**** Records shown ****
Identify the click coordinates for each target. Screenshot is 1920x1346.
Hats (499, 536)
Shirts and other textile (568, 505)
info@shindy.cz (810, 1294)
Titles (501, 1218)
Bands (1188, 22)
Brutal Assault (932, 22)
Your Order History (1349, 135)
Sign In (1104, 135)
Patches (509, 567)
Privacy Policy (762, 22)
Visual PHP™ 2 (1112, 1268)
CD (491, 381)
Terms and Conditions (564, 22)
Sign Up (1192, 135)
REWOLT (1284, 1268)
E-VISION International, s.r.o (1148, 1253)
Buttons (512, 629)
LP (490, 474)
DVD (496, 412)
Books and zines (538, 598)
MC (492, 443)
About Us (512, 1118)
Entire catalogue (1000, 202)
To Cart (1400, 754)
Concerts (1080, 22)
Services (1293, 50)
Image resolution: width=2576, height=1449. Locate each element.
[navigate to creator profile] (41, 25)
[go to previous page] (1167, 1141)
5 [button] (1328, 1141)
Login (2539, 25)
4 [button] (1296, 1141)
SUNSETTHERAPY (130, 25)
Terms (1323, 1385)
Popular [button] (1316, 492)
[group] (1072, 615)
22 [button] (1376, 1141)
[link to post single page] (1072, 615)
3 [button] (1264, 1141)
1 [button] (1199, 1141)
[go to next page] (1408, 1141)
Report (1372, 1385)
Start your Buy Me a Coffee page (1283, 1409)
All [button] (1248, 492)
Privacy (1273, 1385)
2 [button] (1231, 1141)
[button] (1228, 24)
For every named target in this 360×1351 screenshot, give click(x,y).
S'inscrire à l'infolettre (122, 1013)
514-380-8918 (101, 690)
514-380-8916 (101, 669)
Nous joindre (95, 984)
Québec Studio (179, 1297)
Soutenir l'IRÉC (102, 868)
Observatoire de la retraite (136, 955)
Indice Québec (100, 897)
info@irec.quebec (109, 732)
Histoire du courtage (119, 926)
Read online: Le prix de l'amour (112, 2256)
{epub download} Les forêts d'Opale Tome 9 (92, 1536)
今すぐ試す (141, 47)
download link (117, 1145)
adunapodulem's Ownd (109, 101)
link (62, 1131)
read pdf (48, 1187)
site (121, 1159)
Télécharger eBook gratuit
****
Exercise: In the records above, locate every line with the string "click" and copy it.

Answer:
Identify the click coordinates for each target. Screenshot is 1920x1346.
For every named target in this 360×1351 screenshot, give click(x,y).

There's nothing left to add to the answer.